*Work order*. What is needed is an exact copy of the lines in the listing below, from the one with "Task: Click the Grammarly extension icon" up to and including the one with "Open footer Namespace", with no other lines.

Top of Source information

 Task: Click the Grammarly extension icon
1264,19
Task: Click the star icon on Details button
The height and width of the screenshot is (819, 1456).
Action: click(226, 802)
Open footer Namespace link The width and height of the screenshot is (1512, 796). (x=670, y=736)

Bottom of Source information
Top of Source information

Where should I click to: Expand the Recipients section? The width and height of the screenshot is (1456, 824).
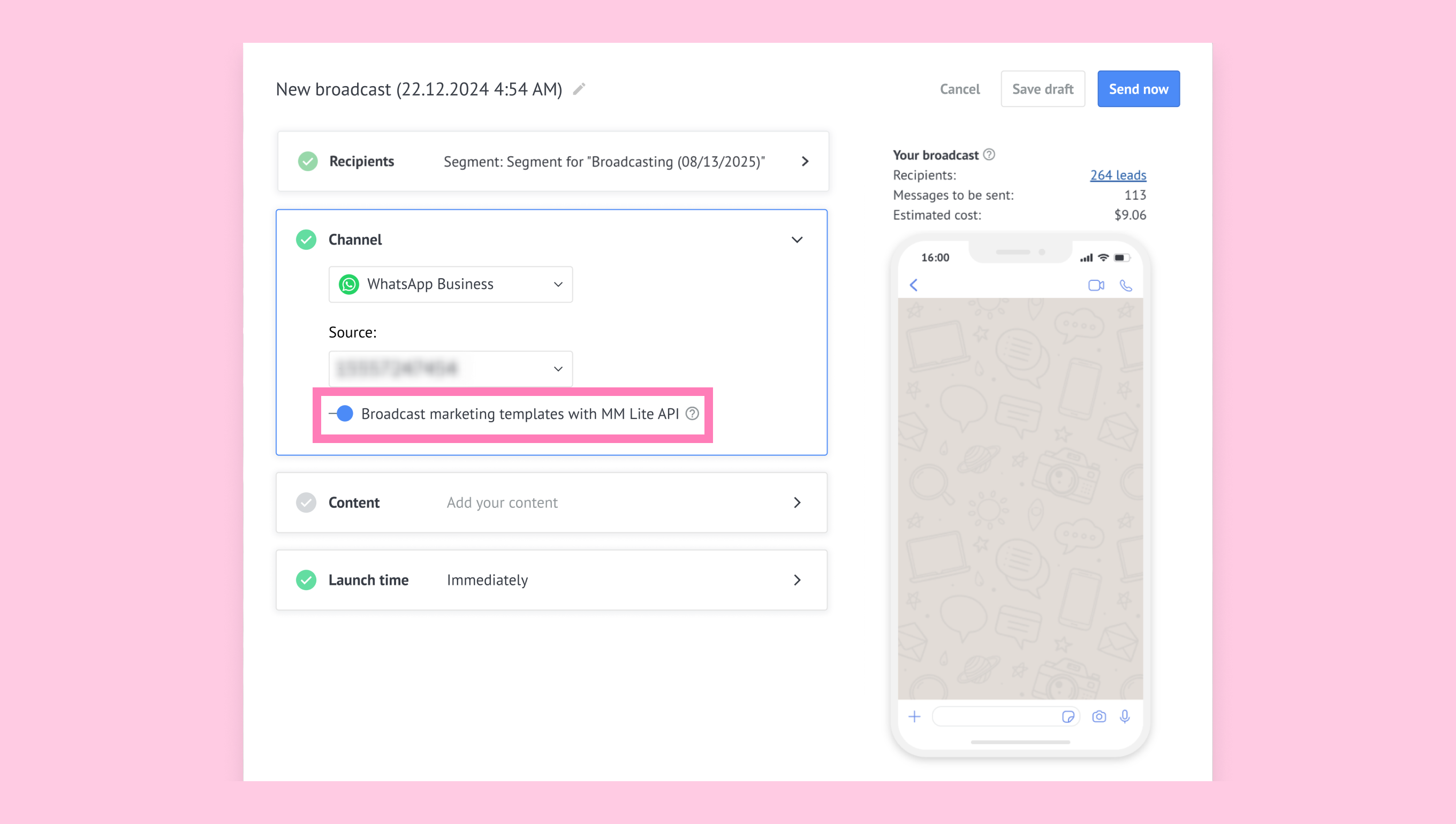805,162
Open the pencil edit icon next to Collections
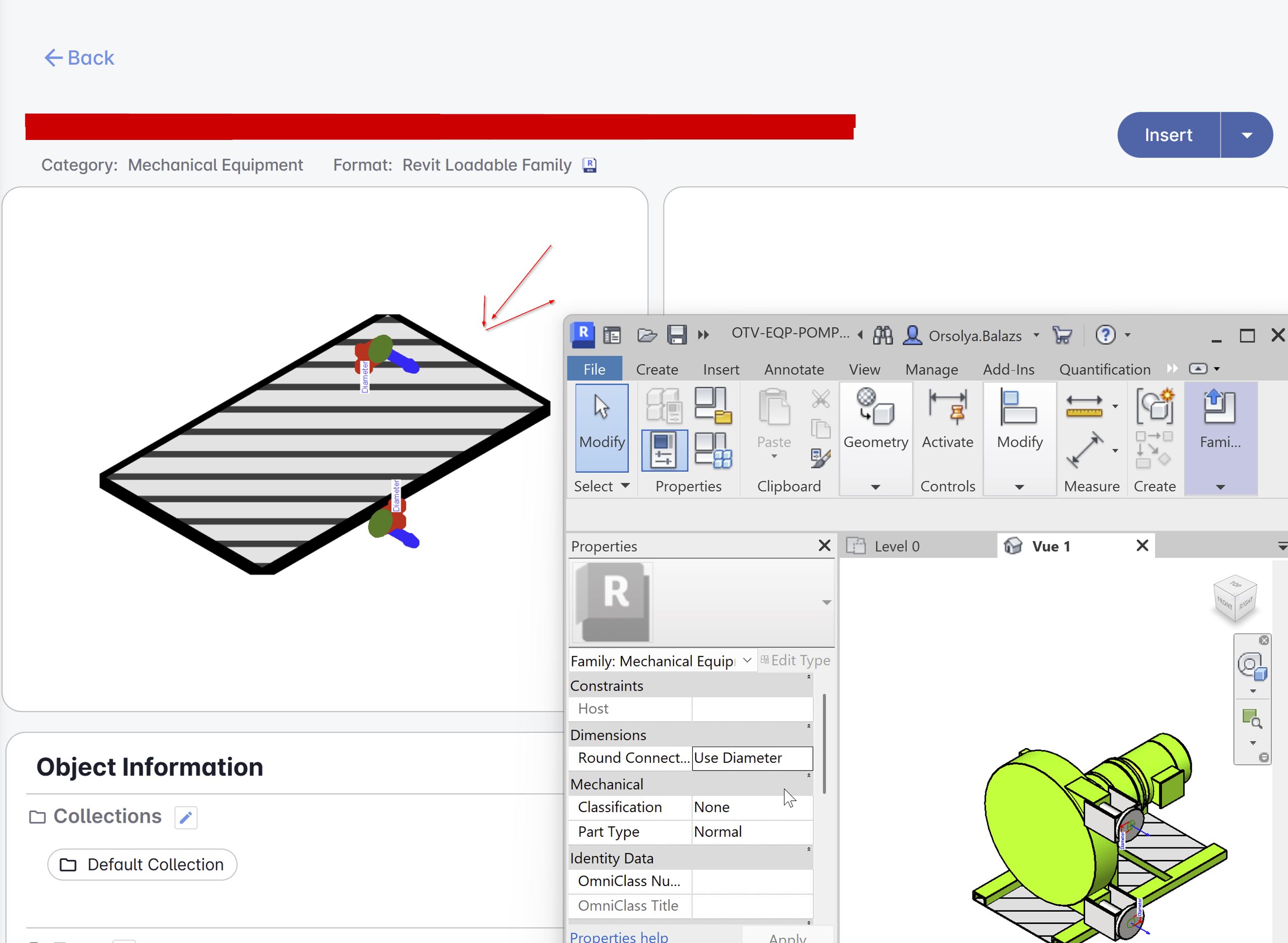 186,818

Bottom of Source information
Top of Source information

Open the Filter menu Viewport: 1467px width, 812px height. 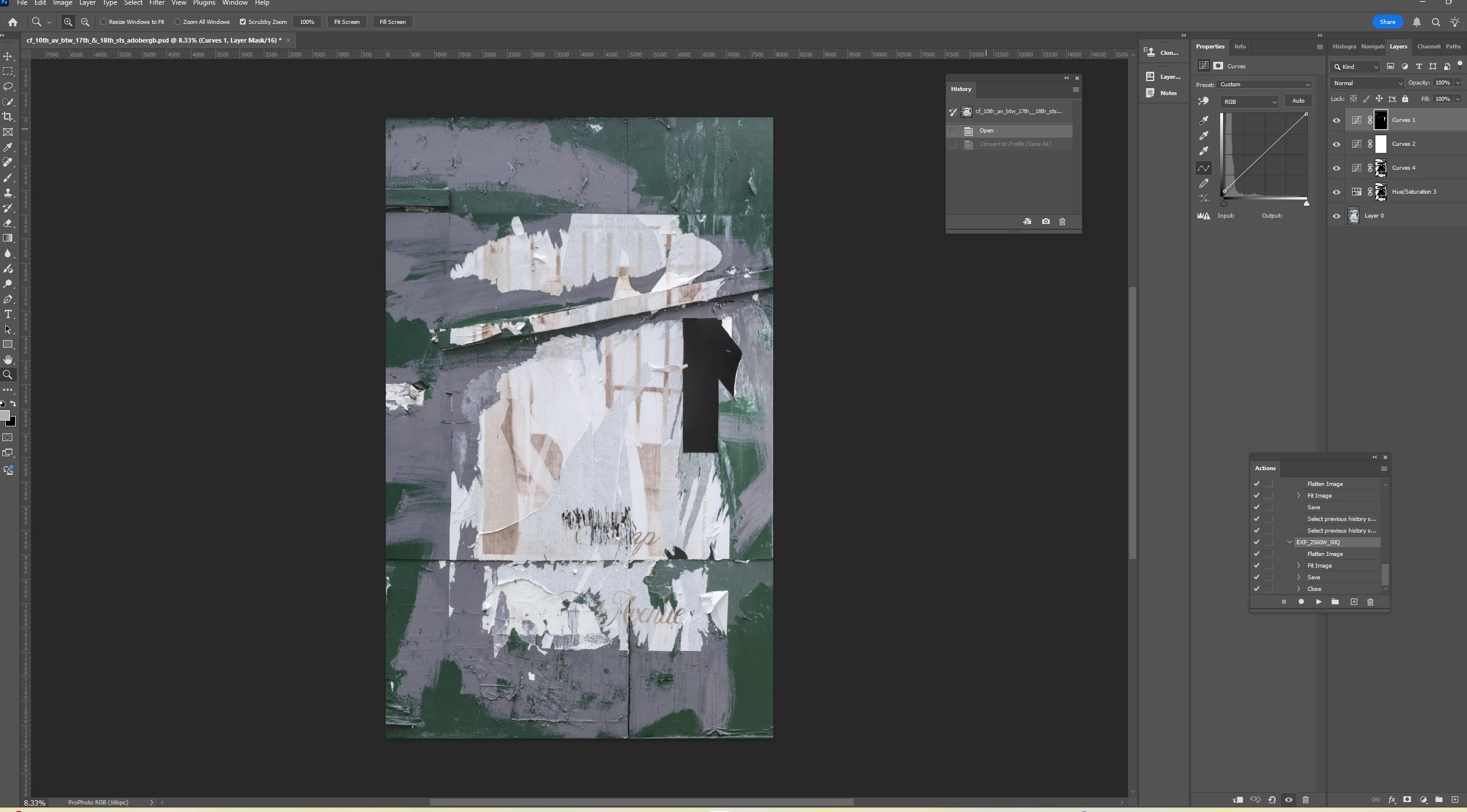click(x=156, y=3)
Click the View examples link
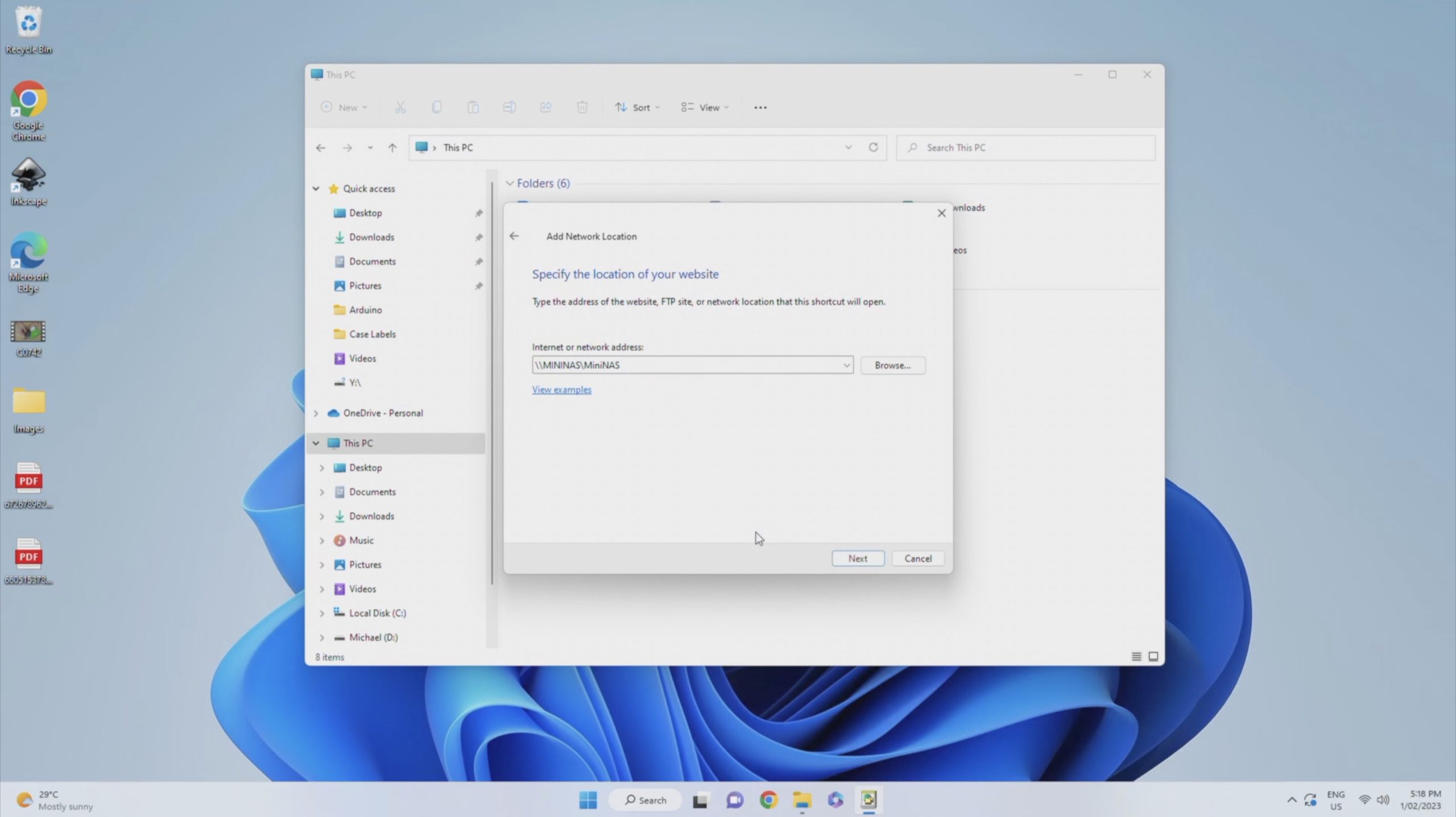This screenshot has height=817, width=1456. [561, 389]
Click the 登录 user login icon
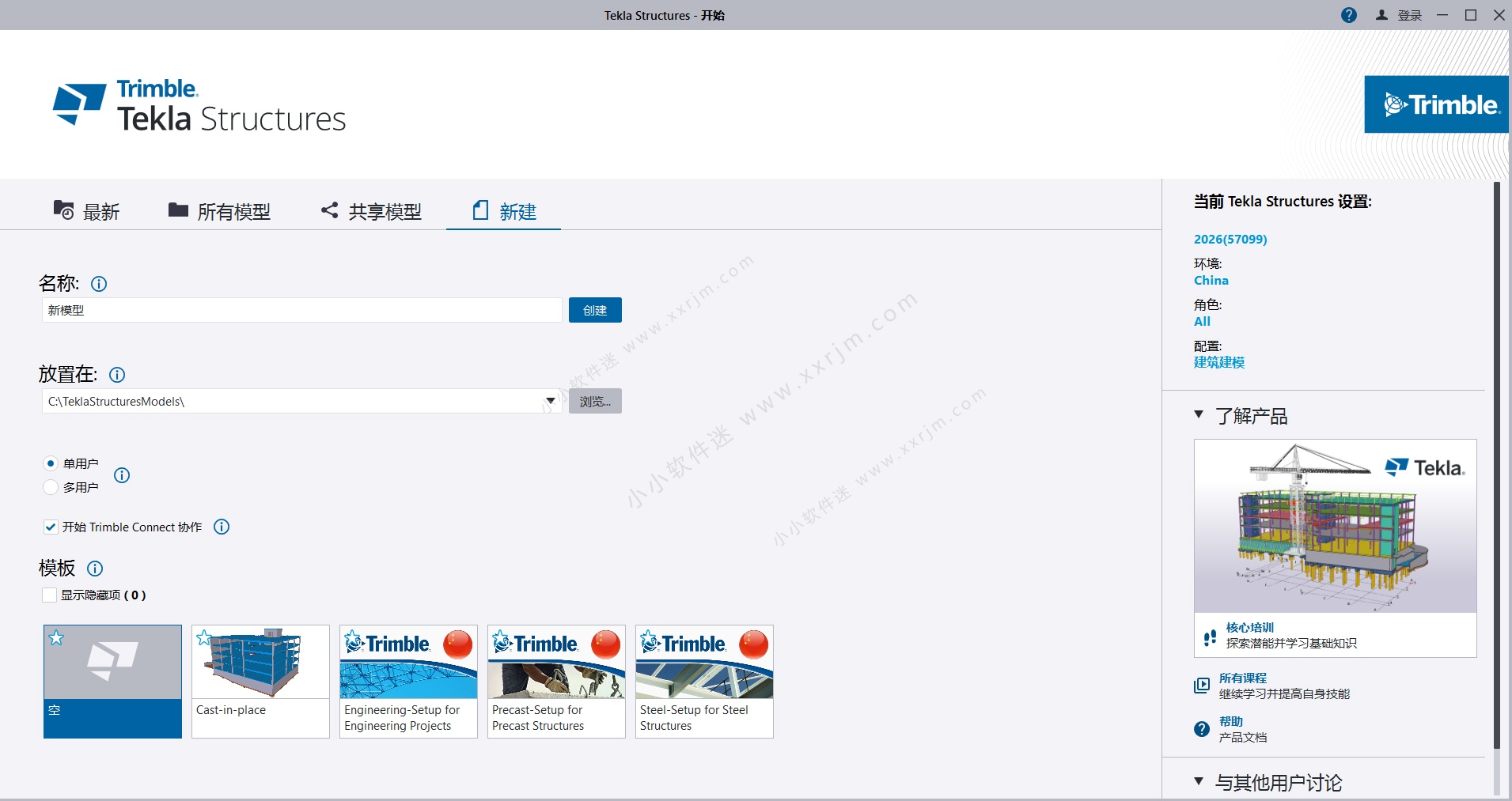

Bottom of Source information

*Result*.
 Task: Click the Grammarly extension icon
1264,19
Task: Click the star icon on Details button
The height and width of the screenshot is (819, 1456).
Action: click(226, 802)
Open footer Namespace link The width and height of the screenshot is (1512, 796). (x=670, y=736)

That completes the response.